PROBLEM DESCRIPTION :: The records below are to be restated word for word; their pictures are not.

DATA PROVIDED ::
*** Block opens ***

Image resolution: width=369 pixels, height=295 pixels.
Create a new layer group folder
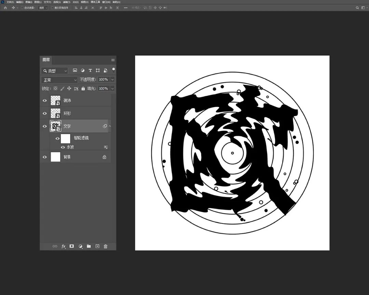coord(89,246)
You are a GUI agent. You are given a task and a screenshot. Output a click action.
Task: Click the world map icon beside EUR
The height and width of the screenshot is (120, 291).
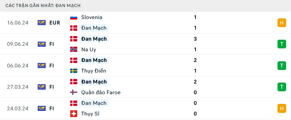click(x=42, y=23)
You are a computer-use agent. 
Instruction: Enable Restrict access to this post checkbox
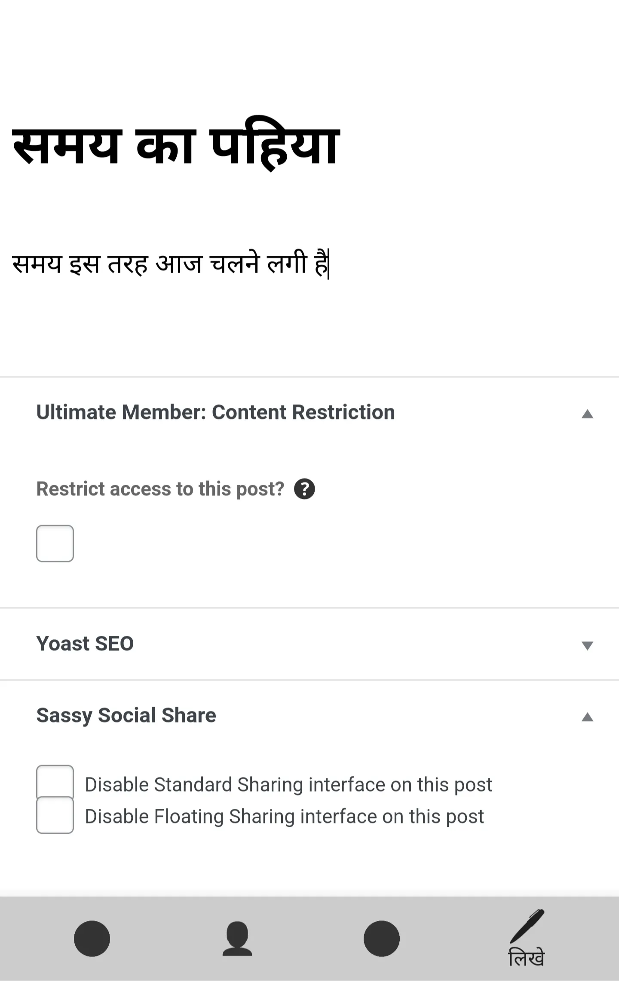point(55,543)
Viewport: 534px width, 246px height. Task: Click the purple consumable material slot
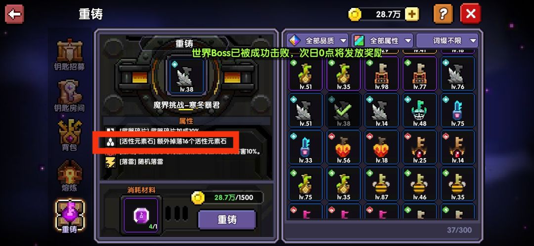[x=141, y=215]
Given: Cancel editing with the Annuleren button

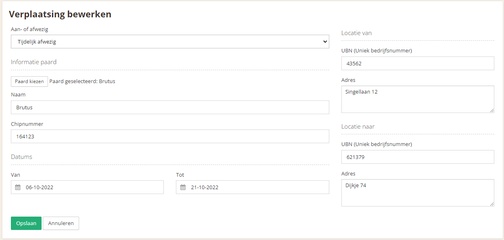Looking at the screenshot, I should point(61,223).
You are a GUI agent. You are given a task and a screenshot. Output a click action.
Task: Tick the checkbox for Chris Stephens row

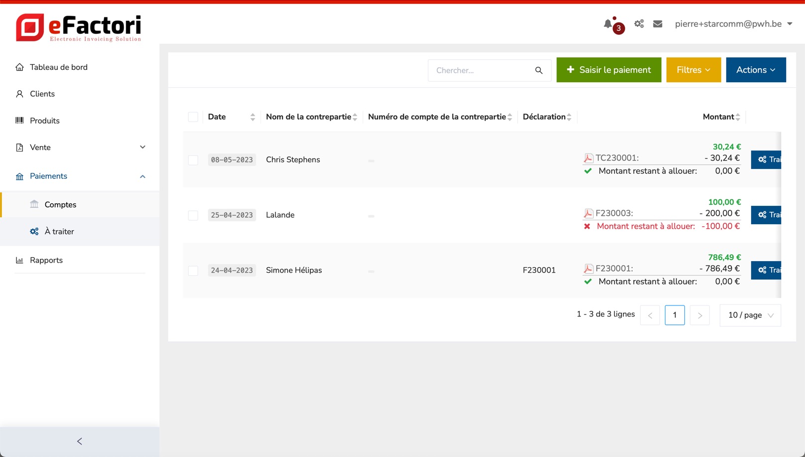pyautogui.click(x=193, y=160)
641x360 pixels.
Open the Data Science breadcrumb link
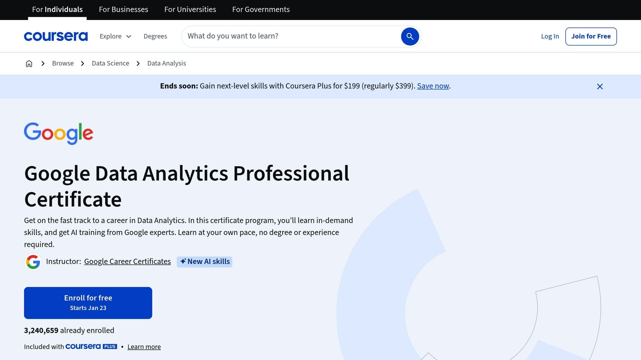pos(110,63)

*** Block closes ***

ANSWER SPACE ::
Image resolution: width=369 pixels, height=295 pixels.
Create a new layer group folder
coord(89,246)
You are a GUI agent. You are given a task and a screenshot. Output a click action.
Task: Click the world map icon beside EUR
The height and width of the screenshot is (120, 291).
click(x=42, y=23)
You are a computer-use agent. 
Instruction: Enable Restrict access to this post checkbox
point(55,543)
Viewport: 534px width, 246px height. Task: Click the purple consumable material slot
[x=141, y=215]
Given: Cancel editing with the Annuleren button

Looking at the screenshot, I should point(61,223).
You are a GUI agent. You are given a task and a screenshot. Output a click action.
Task: Tick the checkbox for Chris Stephens row

pyautogui.click(x=193, y=160)
641x360 pixels.
Open the Data Science breadcrumb link
pos(110,63)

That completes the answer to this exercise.